Integrating Amazon GuardDuty to Azure Sentinel

Table of Contents
  1. Introduction
  2. Architecture
  3. Configuring Amazon GuardDuty
  4. Configuring Logstash
  5. Querying the data in Azure Sentinel

1. Introduction

Azure Sentinel offers native connectivity and analytics rules for one AWS service: CloudTrail. CloudTrail is the core logging and auditing service for management events and changes in AWS accounts.

AWS also has many other services that are useful for security operations and Azure Sentinel users. One of these services is GuardDuty, an automated threat detection service.

GuardDuty analyses event logs, network traffic and DNS events and generates findings via anomaly detection and threat intelligence. A GuardDuty finding indicates a potential threat that needs to be investigated. The findings contain a lot of data, but the key contents are always the following:

  • What happened?
  • Who initiated it?
  • What resource is affected?
  • Is the event unique or repeated?

Sentinel does not have a native connector for GuardDuty, nor does it contain any rules or hunting queries for analyzing GuardDuty data. This document describes one way to integrate AWS GuardDuty to Azure Sentinel, gives tips on how to understand the data and how to investigate the findings.
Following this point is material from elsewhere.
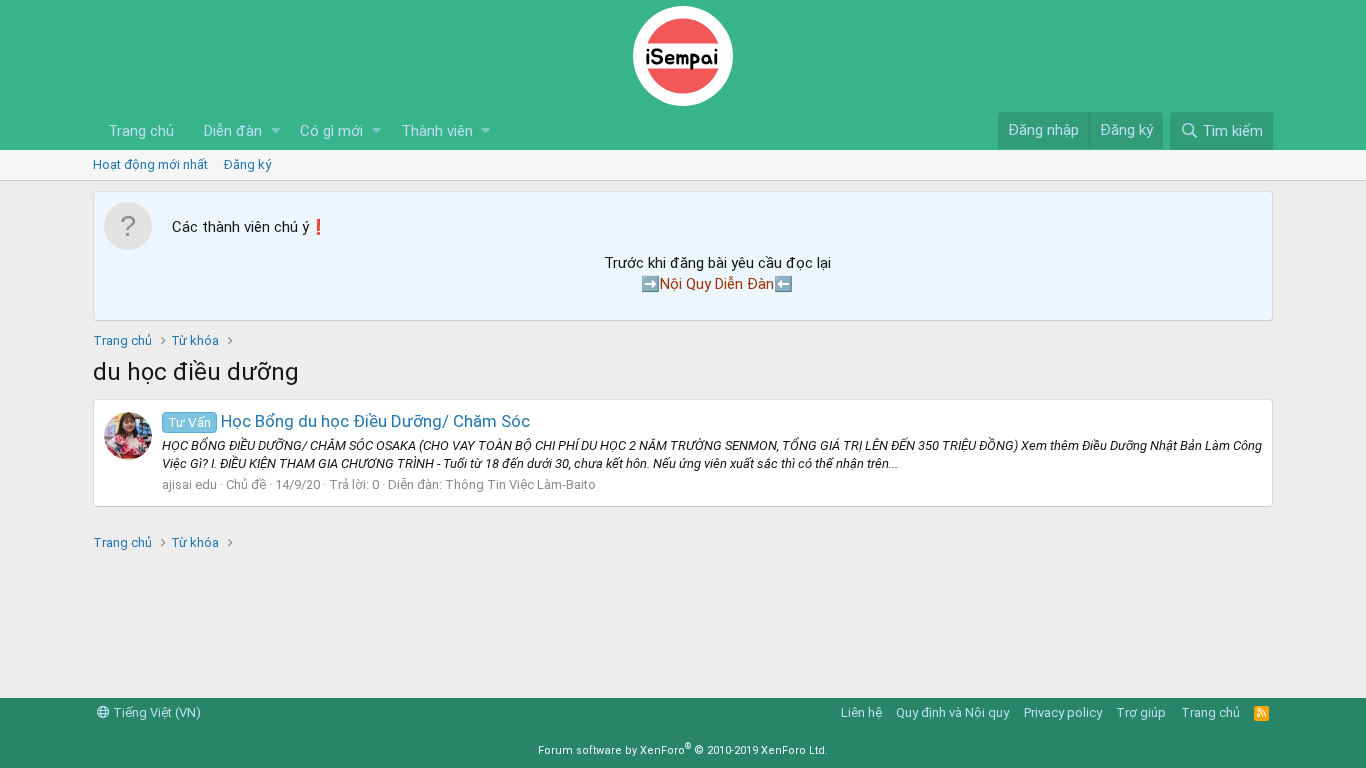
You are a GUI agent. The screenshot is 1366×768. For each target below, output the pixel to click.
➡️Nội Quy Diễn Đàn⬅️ (717, 284)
Disclaimer: development for this solution was done on my personal free tier AWS accounts and Azure subscriptions, with no ties to any existing organisation or employer. I chose to spend some of my free time for this, as I imagine the Sentinel community might have interest in a working solution for integrating GuardDuty.

2. Architecture

The chosen method here is utilizing the AWS native Export GuardDuty Findings to S3 functionality, which enables GuardDuty to save findings in JSON format to an S3 bucket.

Reading JSON data from S3 to Azure Sentinel is easy to do with Logstash, without being forced to build any custom translation patterns to map the data. Logstash also gives you the power to do filtering, mutation and enrichment if you want to.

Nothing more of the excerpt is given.